• [What is needed]
When you reach the line containing "Where should I", repeat that line and each one after it exactly until the records end, leaving out pictures.

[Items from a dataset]
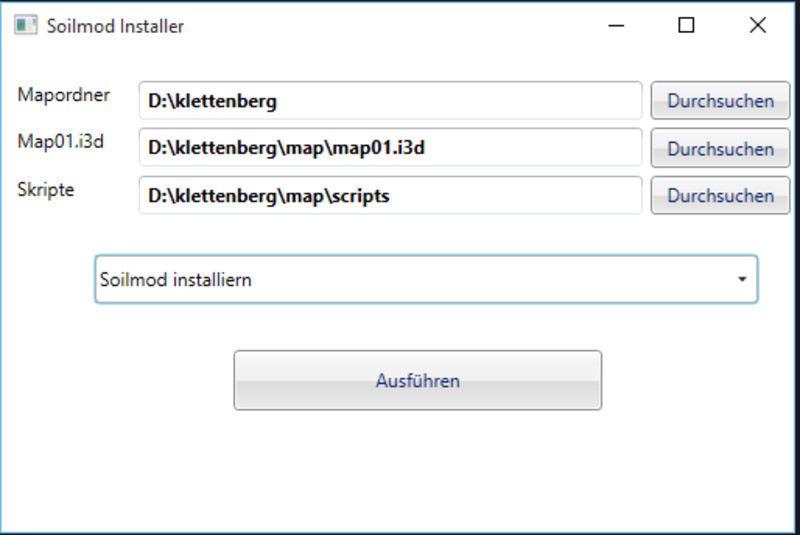Expand the action dropdown arrow
Viewport: 800px width, 535px height.
[742, 280]
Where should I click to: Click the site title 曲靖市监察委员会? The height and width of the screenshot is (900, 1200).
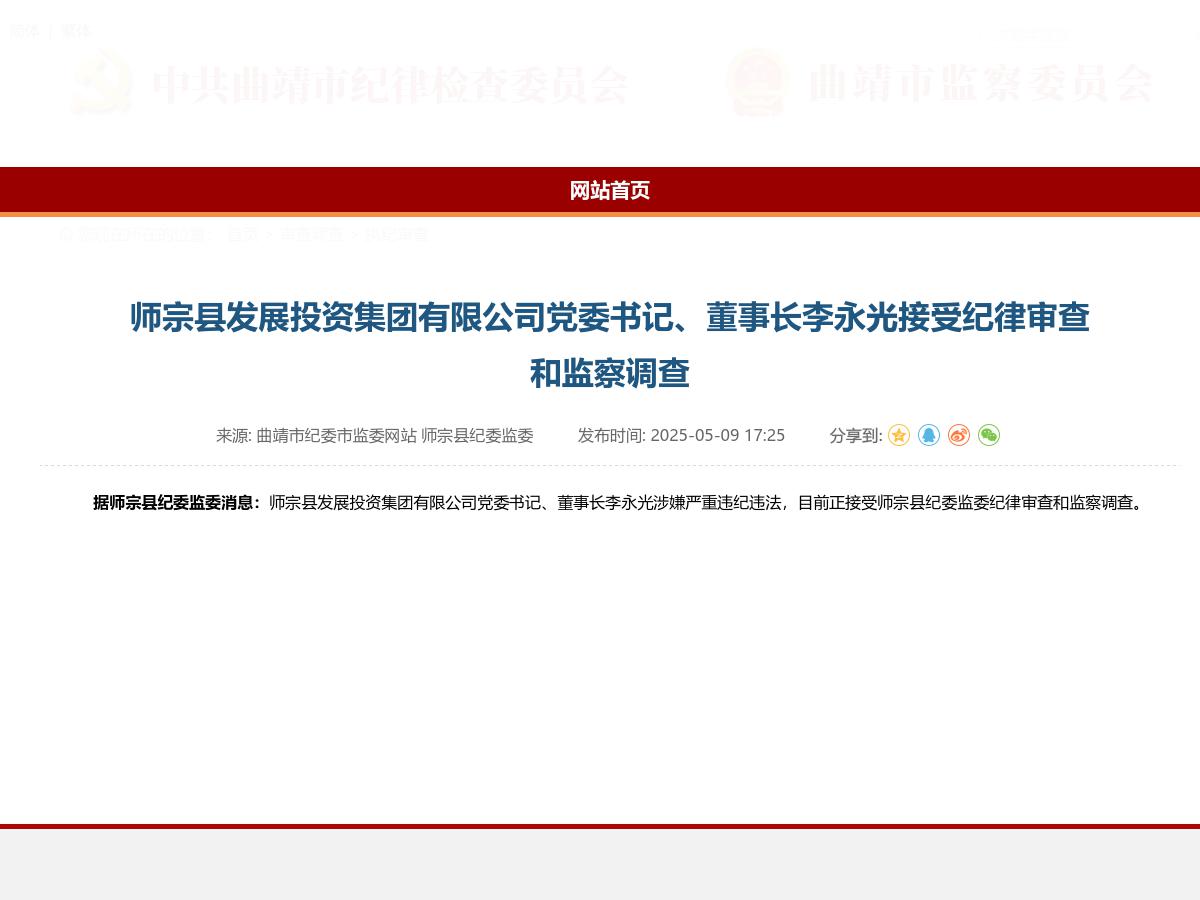[981, 85]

• [Task answer]
Where should I click to: Click the site title 曲靖市监察委员会? The height and width of the screenshot is (900, 1200).
[981, 85]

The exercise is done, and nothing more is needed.